6. In the meantime, on 3 November 2008, the Pensions Appeal Tribunal (PAT) had been abolished and its functions transferred to the First-tier Tribunal (War Pensions and Armed Forces Compensation Chamber) by the Transfer of Tribunal Functions Order 2008; the procedural rules governing PAT proceedings in England Wales (the Pensions Appeal Tribunal (England and Wales) Rules 1980) had been replaced by the Tribunal Procedure (First-tier Tribunal) (War Pensions and Armed Forces Compensation Chamber) Rules 2008, which I shall call the “Chamber Rules”.
7. The SPVA replied to the letter of 17 December in a letter of 31 December 2008 enclosing further forms and saying that forms had originally been issued in October 2007, that the appeal would have to be treated as a late appeal and that the “late appeal part of the form would need to be completed”. The evidence of the Agency to the Administrative Court in R (Secretary of State for Defence) v Pensions Appeal Tribunal [2007] EWHC 1177 (Admin) was that appeal forms are sent out whether or not it appears that the appeal is out of time, since that is a matter for the tribunal (see paragraph 23 of the judgment); that seems to me to be a principled approach.
8. The solicitors submitted the appeal form under cover of a letter of 6 February 2009, saying that they had signed the form on the claimant’s behalf as she lived abroad. The letter asked the Agency to submit the appeal forms to the tribunal together with copies of an accompanying letter addressed to the Tribunal and of the previous correspondence between the solicitors and the Agency. The letter to the tribunal recounted the history of the appeal, contained an explanation of the failure to notice the non-arrival of the appeal forms in 2007, submitted that the case did not turn on oral evidence and would not be prejudiced by the delay, and asked the tribunal to allow it to proceed.
9. It appears that the Agency returned the forms to the solicitors because no written authority from the claimant had been supplied. The forms were sent in again, accompanied by written authority, in March 2009. On 20 March 2009 the Agency wrote to the solicitors saying that the matter had been passed to the case worker dealing with the appeal.
10. On 14 July 2009 the solicitors wrote again asking for an update. The Agency replied on 16 July, apologising for the delay and saying that it had been seeking advice from its Policy section regarding the case; it was currently preparing an appeal bundle that would be forwarded to all parties as soon as it was complete. The papers do not disclose precisely when this happened, but in their respective submissions to the First-tier or Upper Tribunal the solicitors said that the case was referred to the tribunal on or about 3 September 2009; the Secretary of State has said it was on 2 September.

### Dataset section
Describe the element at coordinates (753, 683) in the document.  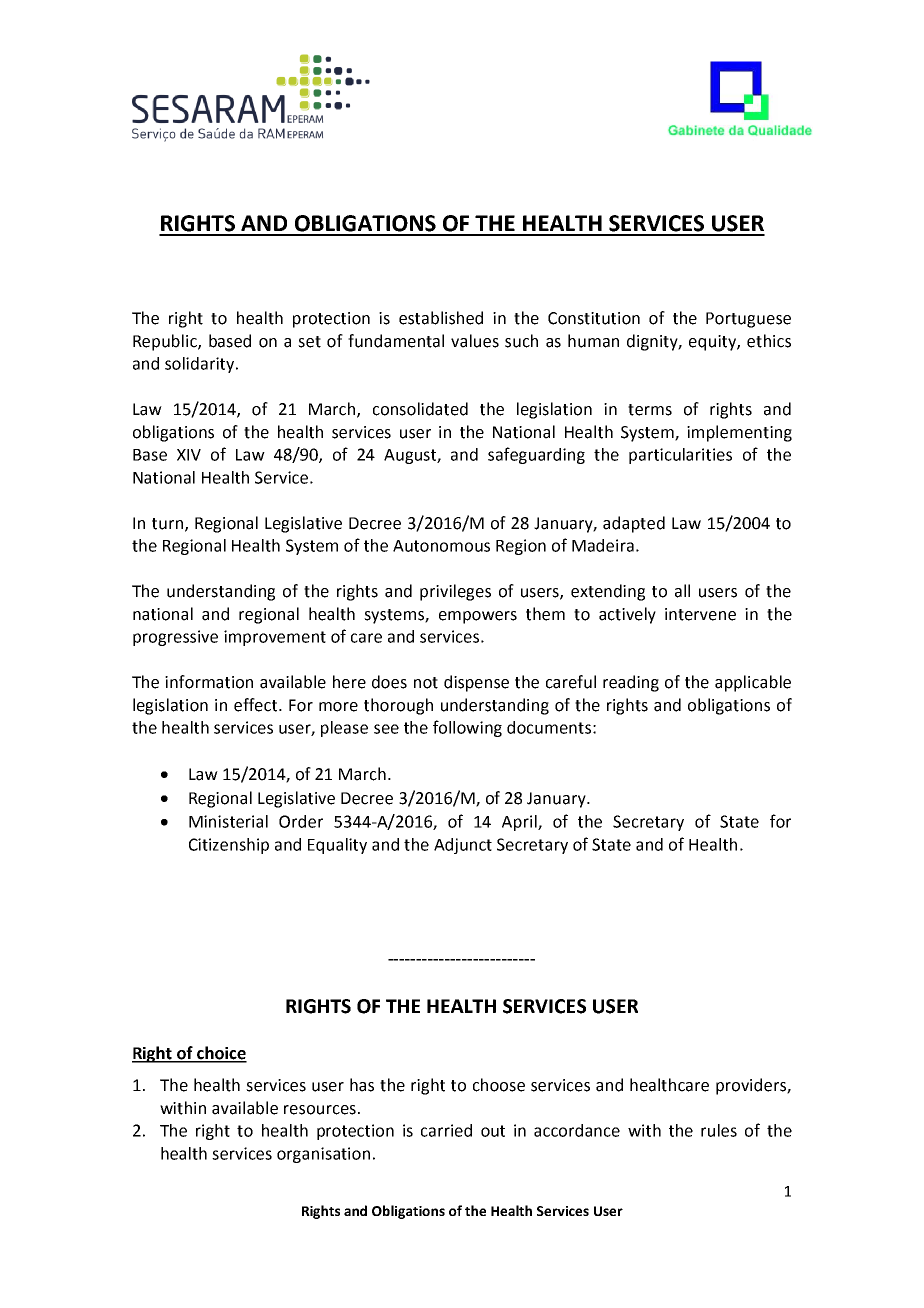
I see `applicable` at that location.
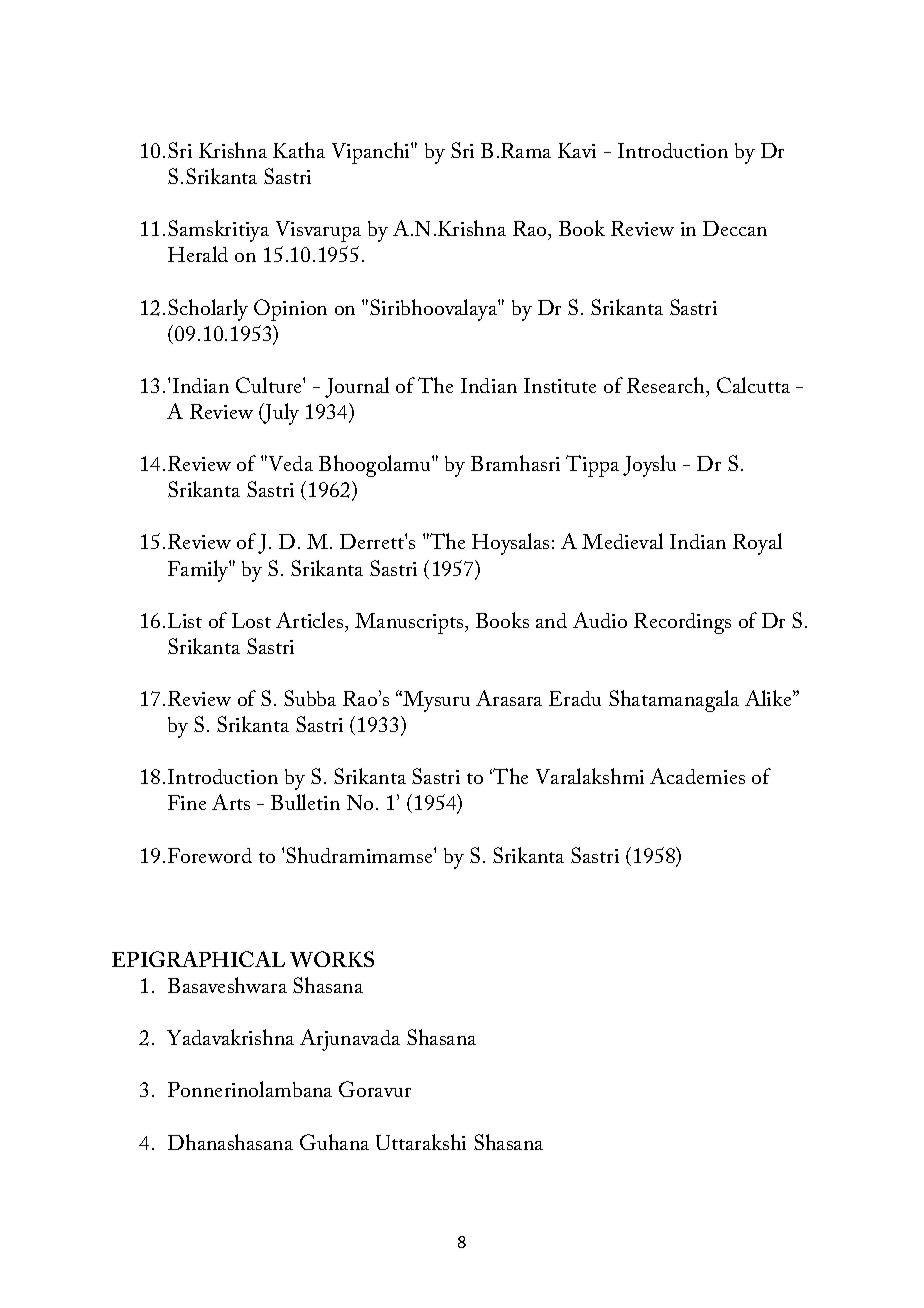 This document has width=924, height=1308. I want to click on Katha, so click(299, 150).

### Given task 1
From the pensions appeal excerpt, copy everything from "9. It appears" down to "with the appeal.".
### Given task 2
According to the pensions appeal excerpt, why does the Agency send out appeal forms even when an appeal appears to be out of time?

### Task answer 1
9. It appears that the Agency returned the forms to the solicitors because no written authority from the claimant had been supplied. The forms were sent in again, accompanied by written authority, in March 2009. On 20 March 2009 the Agency wrote to the solicitors saying that the matter had been passed to the case worker dealing with the appeal.

### Task answer 2
The Agency's evidence to the Administrative Court was that whether an appeal is out of time is a matter for the tribunal, so it sends the forms regardless. The writer calls this a principled approach.